Outlook—"Looking ahead, we see no seasonal slowing in the third quarter,” said Hassey. “Demand from our key markets, namely aerospace and defense, chemical process industry, oil and gas, electrical energy, and medical, remains very strong for our high performance metals and flat-rolled products. Recent price increases for our flat-rolled stainless products are further evidence of the continued strength in the markets for these products."

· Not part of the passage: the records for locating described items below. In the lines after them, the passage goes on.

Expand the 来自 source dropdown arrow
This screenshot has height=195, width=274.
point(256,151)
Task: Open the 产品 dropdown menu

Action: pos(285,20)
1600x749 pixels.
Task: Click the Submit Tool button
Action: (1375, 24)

Allegheny Technologies is one of the largest and most diversified specialty metals producers in the world with revenues of $4.0 billion during the most recent four quarters ending June 30, 2006. ATI has approximately 9,300 full-time employees world-wide. Products include titanium and titanium alloys, nickel-based alloys and superalloys, stainless and specialty steels, zirconium, hafnium, and niobium, tungsten materials, grain-oriented silicon electrical steel and tool steels, and forgings and castings.